[Start Source]
William Davidson Institute Working Paper 402
comments on the relationship between monetary and fiscal discipline under various
exchange rate mechanisms. Section 4 analyses the risks of speculative attacks that
may occur under fixed exchange rates regime. Sections 5 to 9 analyse in depth the
Romanian monetary and exchange rate mechanisms and point to the main factors that
harmed the effectiveness of the disinflation policy in the late nineties. The conclusion
and some policy implications are presented in the last Section.
FIRST PART: THEORY
2. Inflation and monetary policy in a centralised transition economy
At the beginning of the transition process, many international experts and
organisations viewed the basic transition economy as a standard economy hit by a
large adverse supply shock, which have to solve simultaneously a problem of
monetary overhang and of declining output. Ten years later, everyone seems to agree
that the initial approach to reform in these countries built on over-simplified
representations of the reality. Some older and recent criticism has put forward the
intrinsic ineffectiveness of orthodox reforms in highly disorganised economies and
advocate the need to enforce “institutions” (the state and the market included) as a
necessary precondition to successful reform (Blanchard, 1997; Stiglitz, 1999;
Rodrick, 1999).
In this section, we would like to briefly comment on the factors that might
have justified a doze of chronic inflation during the first years of transition (different
from the corrective inflation that accompanied price liberalisation in a context of
monetary overhang). We describe a hypothetical economy, whose fundamental
features are emphasised in an extreme way. The basic framework refers to a country
that did not benefit from early programs of partial and gradual reform in the late
1980s. The purpose of this section is to tell the inflation story in a straightforward
way, then to investigate whether this story is still true.
[End Source]
- [Aim 1] Return the text of the working paper between "FIRST PART: THEORY" and "Rodrick, 1999).", inclusive.
- [Aim 2] Using the working paper, decide whether each statement agrees with it: (a) Section 4 analyses the risk of speculative attacks under a fixed exchange rate regime; (b) the hypothetical economy described is a country that benefited from early programs of partial and gradual reform in the late 1980s; (c) the conclusion and policy implications appear in the first section. Answer yes or no for each, quoting the deciding words.
[Start Provided records]
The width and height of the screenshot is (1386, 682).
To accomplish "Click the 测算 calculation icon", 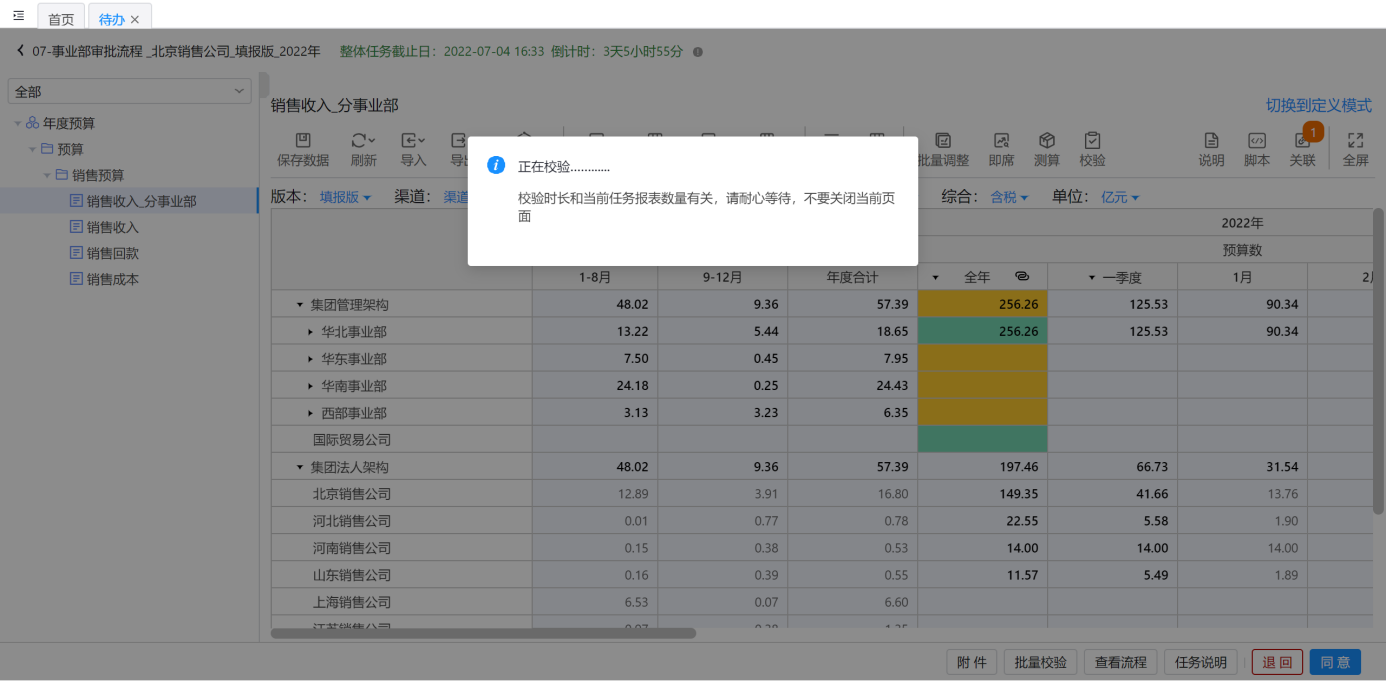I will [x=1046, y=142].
[End Provided records]
[Start Provided records]
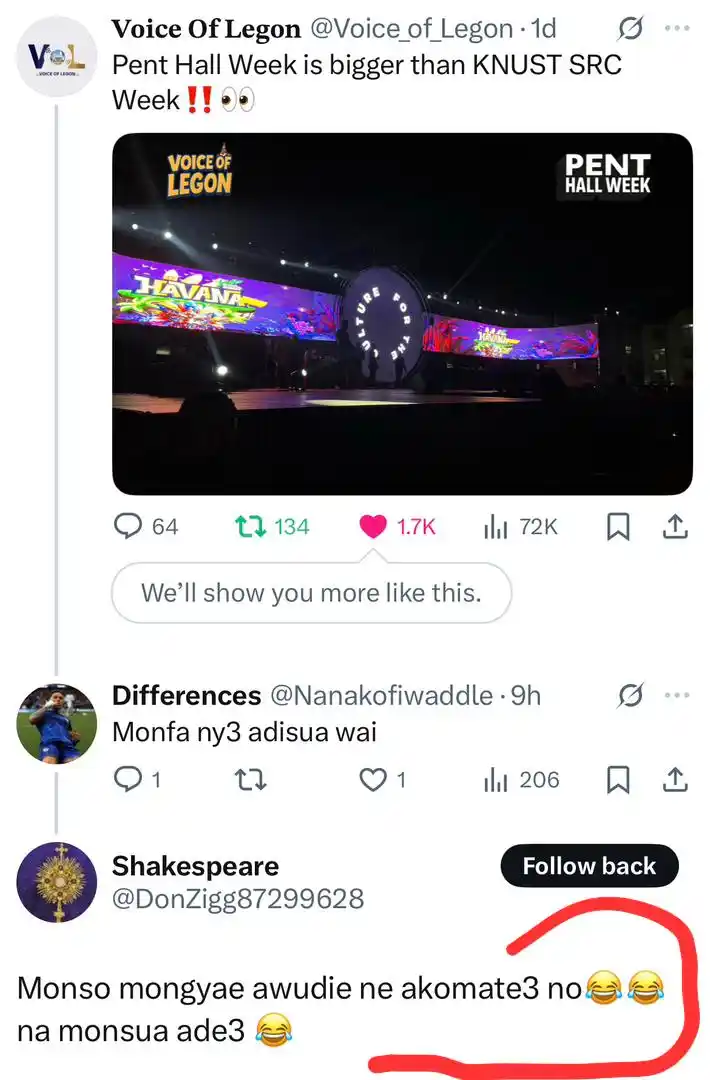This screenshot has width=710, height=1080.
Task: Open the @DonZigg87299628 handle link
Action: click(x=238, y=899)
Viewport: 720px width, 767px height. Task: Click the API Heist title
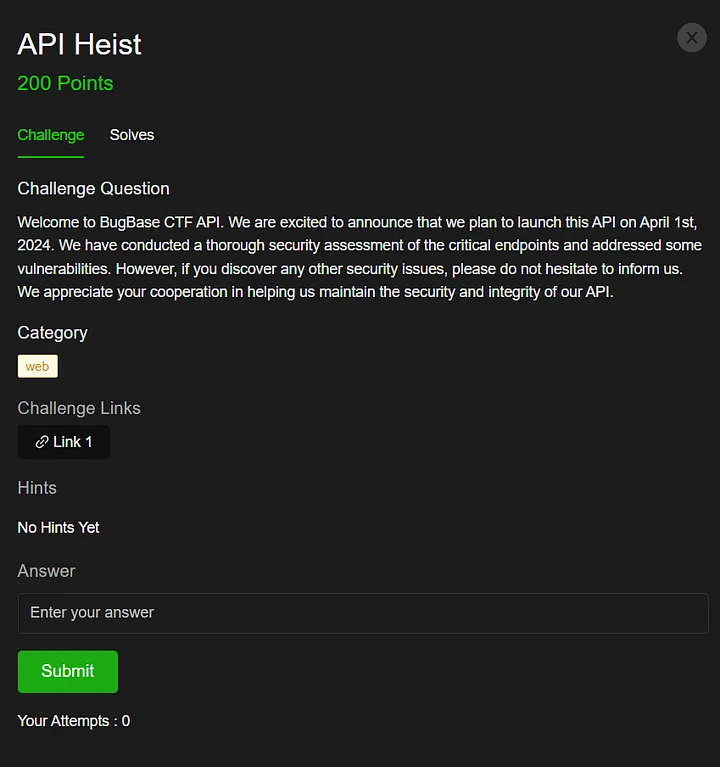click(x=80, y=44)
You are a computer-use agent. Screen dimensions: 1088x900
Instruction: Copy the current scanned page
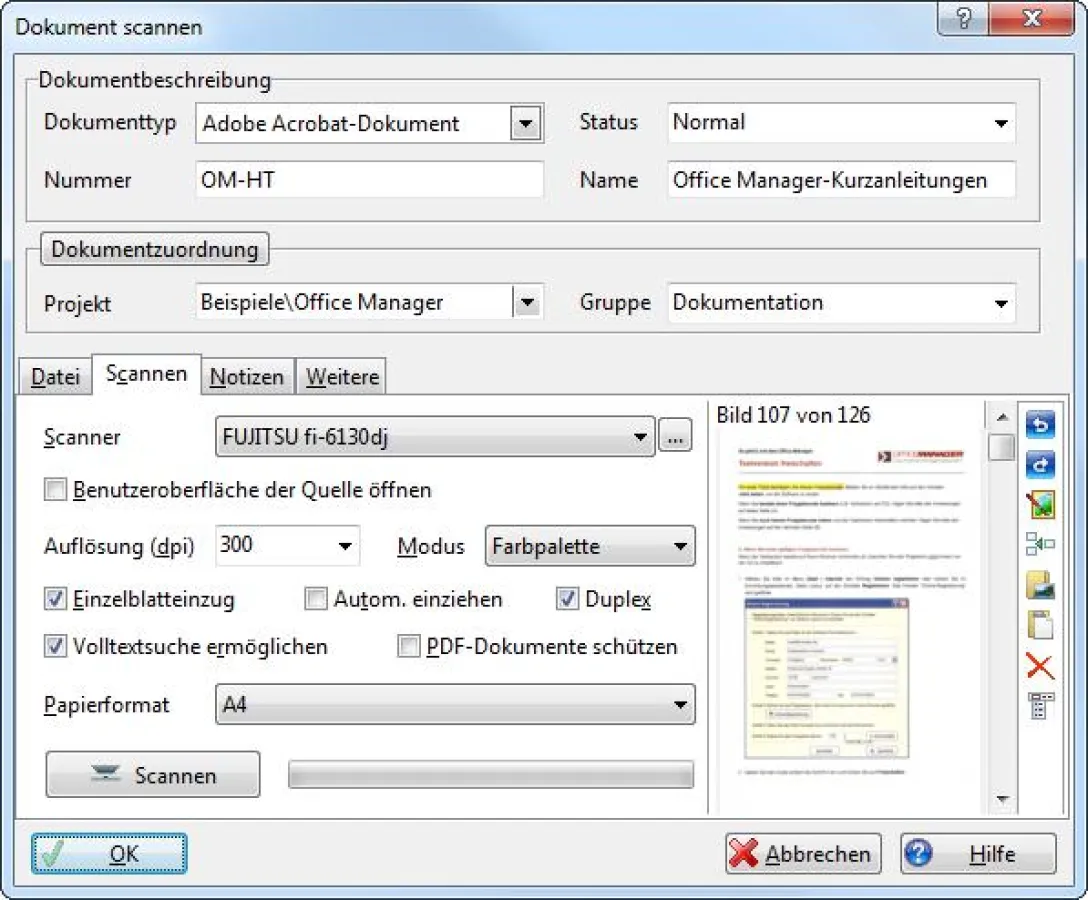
[End Provided records]
[Start Provided records]
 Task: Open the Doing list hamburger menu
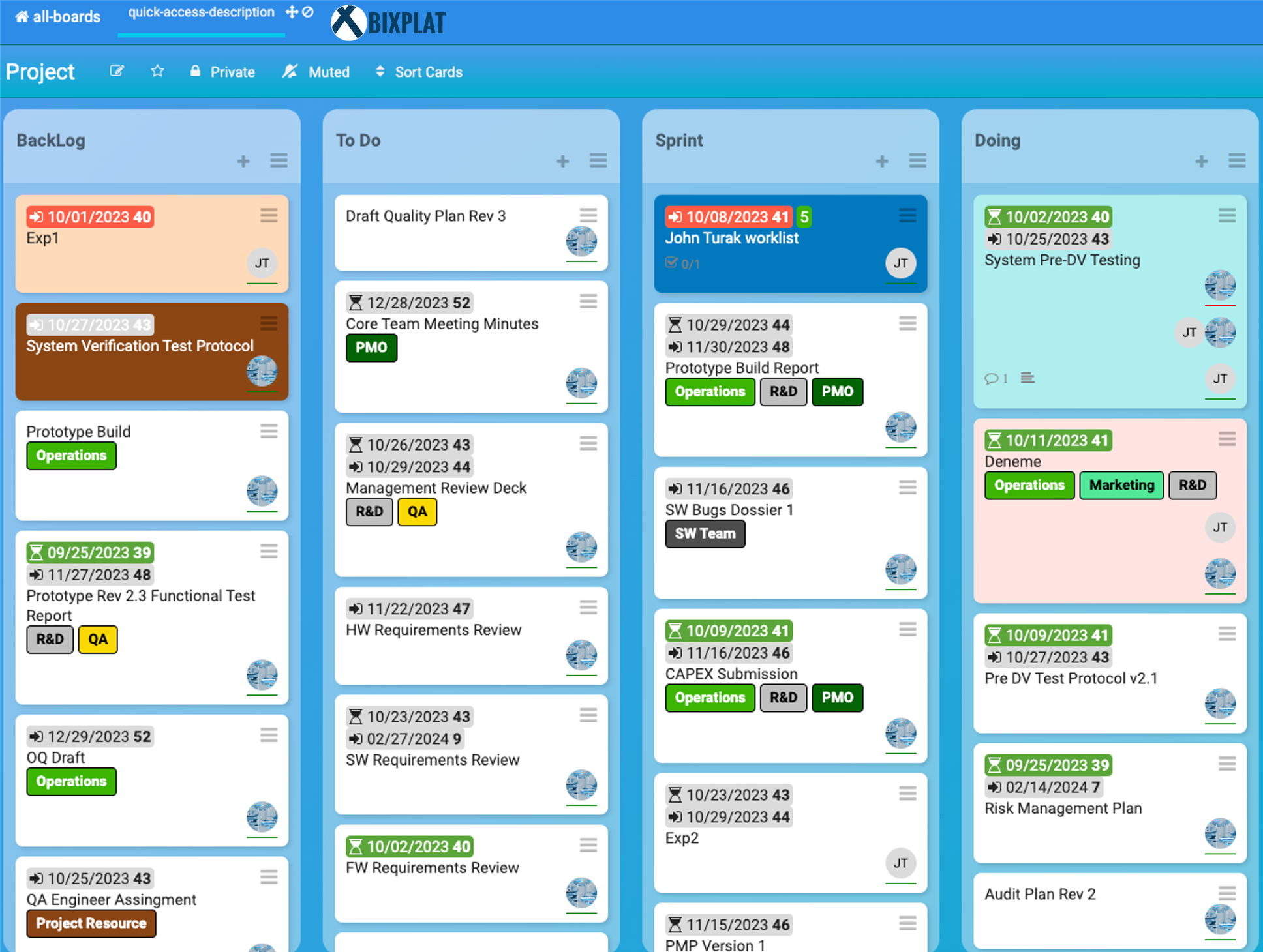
[End Provided records]
- [Exercise result 1]
FIRST PART: THEORY
2. Inflation and monetary policy in a centralised transition economy
At the beginning of the transition process, many international experts and
organisations viewed the basic transition economy as a standard economy hit by a
large adverse supply shock, which have to solve simultaneously a problem of
monetary overhang and of declining output. Ten years later, everyone seems to agree
that the initial approach to reform in these countries built on over-simplified
representations of the reality. Some older and recent criticism has put forward the
intrinsic ineffectiveness of orthodox reforms in highly disorganised economies and
advocate the need to enforce “institutions” (the state and the market included) as a
necessary precondition to successful reform (Blanchard, 1997; Stiglitz, 1999;
Rodrick, 1999).

- [Exercise result 2]
(a) Yes: "Section 4 analyses the risks of speculative attacks that may occur under fixed exchange rates regime."
(b) No: "The basic framework refers to a country that did not benefit from early programs of partial and gradual reform in the late 1980s."
(c) No: "The conclusion and some policy implications are presented in the last Section."